My main predictor variable was how people used Facebook (to fixate on negative events or celebrate positive events - so actually, there were two predictor variables). The outcome was health outcomes. The other predictor variables were control variables - other variables I thought would affect the outcomes beyond Facebook use; this included characteristics like gender, race, ethnicity, and so on.
For my power analysis prior to conducting my Facebook study, I examined how many people I would need to find an R-squared of 0.05 or greater (up to 0.50 - and I knew it was unlikely I'd find an R-squared that high). I also included the following assumptions when I conducted the power analysis: my alpha would be 0.05 (Type I error rate), my power would be at least 0.80 (so beta, Type II error rate, of 0.20 or less), and my control variables would explain about 0.25 of the variance. Using a program called PASS (Power Analysis for the Social Sciences), I was able to generate a table and a graph of target sample sizes for each R-squared from 0.05 to 0.50:
For the smallest expected R-squared (0.05), I would have needed 139 people in my study to have adequate power for an R-squared that small to be significant (unlikely to have occurred by chance). The curve flattens out around 0.25, where having a large R-squared doesn't really change how many people you need.

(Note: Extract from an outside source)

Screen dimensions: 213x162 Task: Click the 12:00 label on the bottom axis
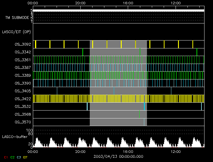coord(176,151)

So based on the power analysis, I knew I needed about 140 people. The survey was quite long, so we expected a lot of people to stop before they were finished; as a result, I adjusted this number up so that even if I had to drop a bunch of data because people didn't finish, I would still have at least 140 usable cases. Surprisingly, this wasn't an issue - we ended up with complete data for 257 participants, 251 of whom were Facebook users.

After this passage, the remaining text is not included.